Ce raccourci était considéré comme une chimère jusqu’à ce que les speedrunners Girtana1 et LinkOscuro franchissent la barrière en août dernier. Depuis cet exploit, les joueurs assistés de leur communauté ont travaillé d’arrache-pied pour comprendre précisément comment ils avaient procédé et ensuite proposer une solution exploitable pour l’ensemble des joueurs de ce jeu.

« S’il y a une philosophie du speedrun, mon avis est qu’elle est axée autour du partage, déclare Gyoo. Le partage de connaissance, qui est quelque chose qu’on retrouve peu dans d’autres communautés, on prendra en exemple les communautés esport […] mais aussi le partage caritatif, avec de très nombreux événements de speedrun qui cherchent à récolter des fonds pour différentes associations, à toute échelle ».

La communauté française à l’AGDQ

Depuis sa création en 2010, l’AGDQ rassemble chaque année de plus en plus de speedrunners, joueurs ou simple spectateurs. La PCF (Prevent Cancer Foundation), qui bénéficie de chaque don obtenu lors de l’événement, a tout mis en œuvre pour que l’événement puisse prendre de l’ampleur et se passer dans les meilleures conditions, attirant ainsi les communautés et les curieux de tous poils, y compris les Français, qui constituent l’une des communautés les plus actives à l’international.

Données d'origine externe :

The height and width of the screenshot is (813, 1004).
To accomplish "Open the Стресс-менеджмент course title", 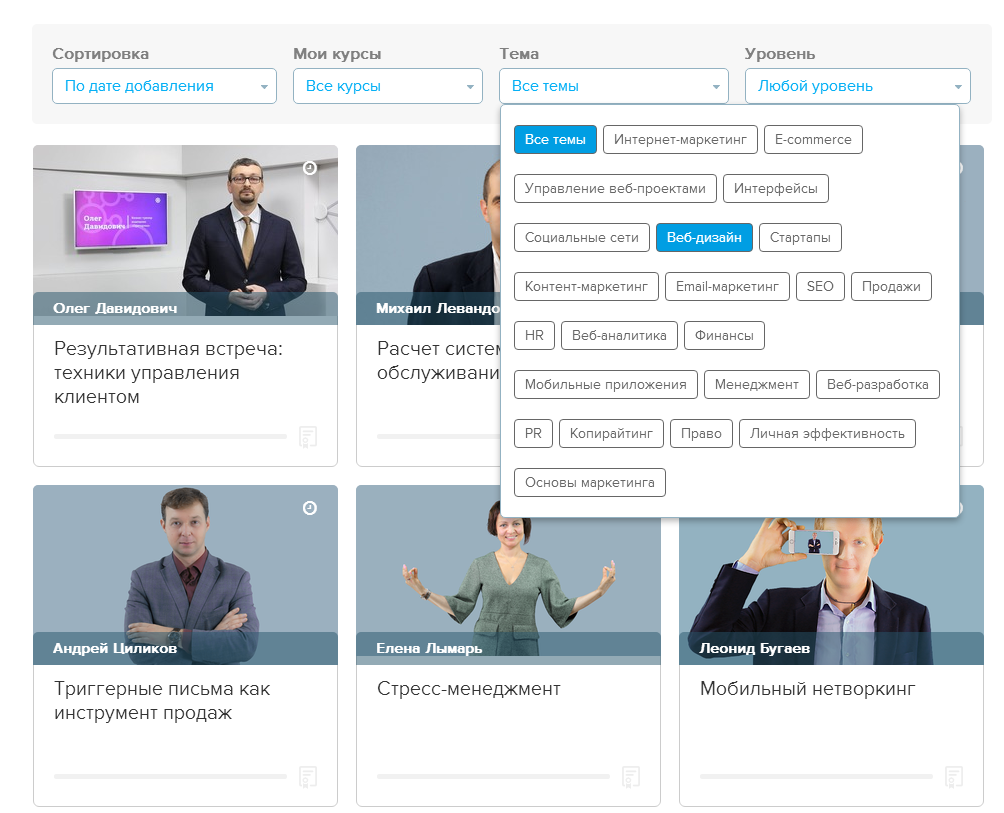I will click(x=468, y=689).
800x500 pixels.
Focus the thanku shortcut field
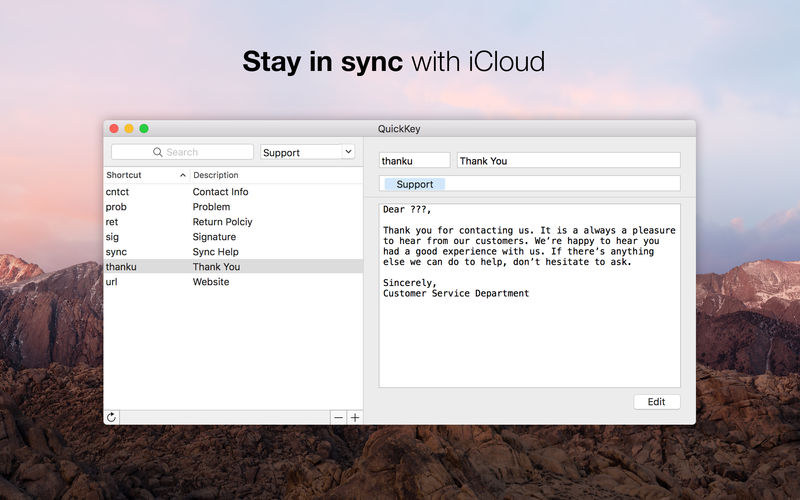[414, 161]
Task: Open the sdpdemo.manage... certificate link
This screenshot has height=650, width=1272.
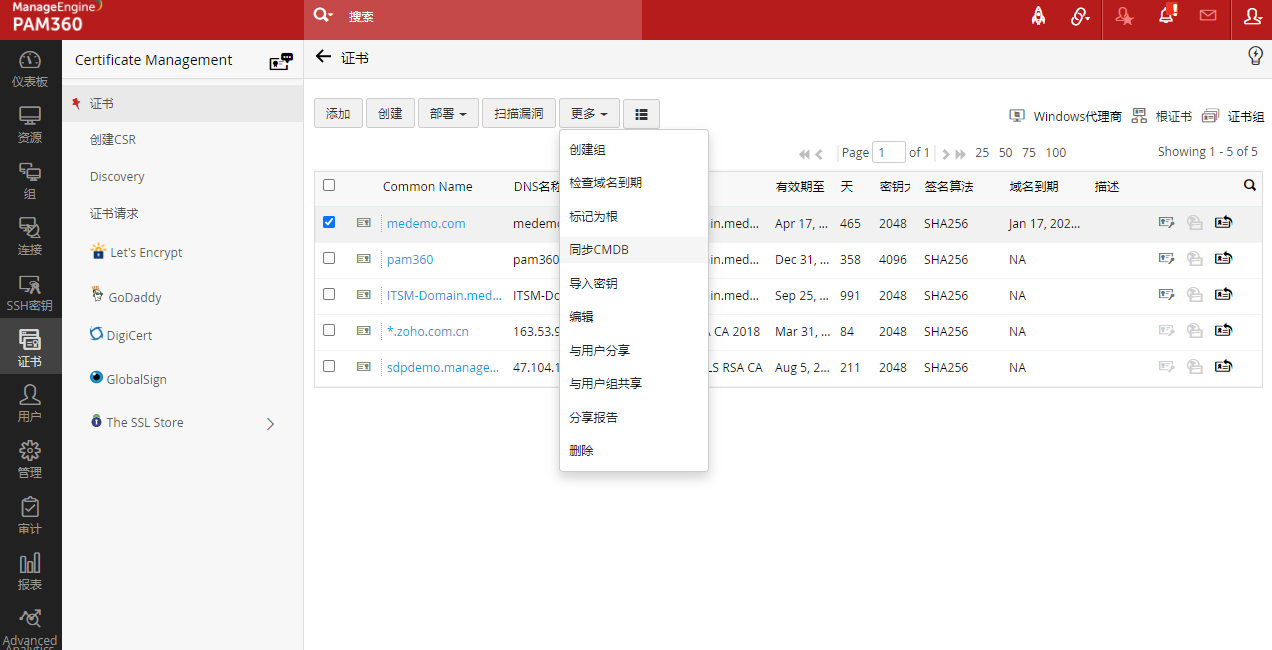Action: (x=442, y=367)
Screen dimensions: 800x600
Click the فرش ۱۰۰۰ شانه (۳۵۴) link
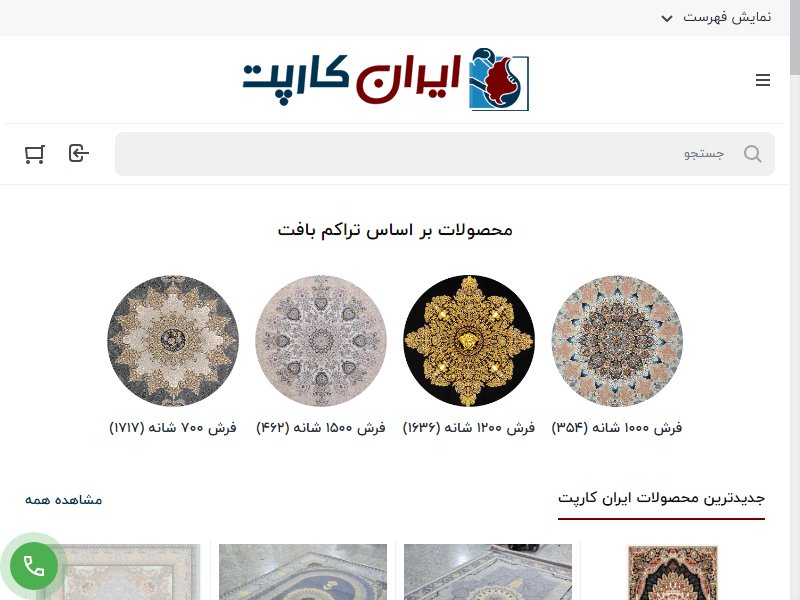pos(617,428)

En 2012, le joueur MisterMV prend l’initiative d’organiser un « restream » français de l’AGDQ, c’est à dire un duplex en direct de l’événement sur Twitch avec des commentateurs français. Le French Restream a repris le flambeau de MisterMV depuis 2016, et est aujourd’hui très populaire outre-Atlantique, notamment dans sa figure de pionnier.

french restream speedrun

« Plus les années passent et plus le nombre de gens participant au restream grandit, précise Oriane, pour atteindre 96 participants pour cette édition. Le French Restream est connu des Américains, notamment pour la manie des spectateurs francophones à remporter quasiment tous les défis que nous nous lançons entre nous, engrangeant ainsi d’avantage de dons pour l’œuvre caritative, et entretenant notre réputation de fieffés salauds qui aimons mettre le jeu en français dès que l’on en a l’occasion (par exemple), ou de renommer des personnages d’après des figures célèbres par ici ».

Les speedrunners français ont aussi leurs événements bien à eux, comme l’événement Bourg-La-Run, organisé par Gyoo à Bourg-La-Reine, évènement qui permet de lever des fonds depuis 2015 pour le Téléthon et qui a remporté en décembre 8 000 euros. Un autre marathon caritatif, Hajime, a quant à lui récolté 1 600 euros de dons pour Autisme Europe.

« La France représente la première communauté non-anglophone du speedrun, conclut Gyoo, et la France est le deuxième pays en terme de visites sur speedrun.com, avec 10 % du trafic total, derrière les États-Unis à 35 % et le Royaume-Uni et le Canada à 6 % chacun. Il existe de nombreux événements similaires, caritatifs ou non, qui fleurissent partout ».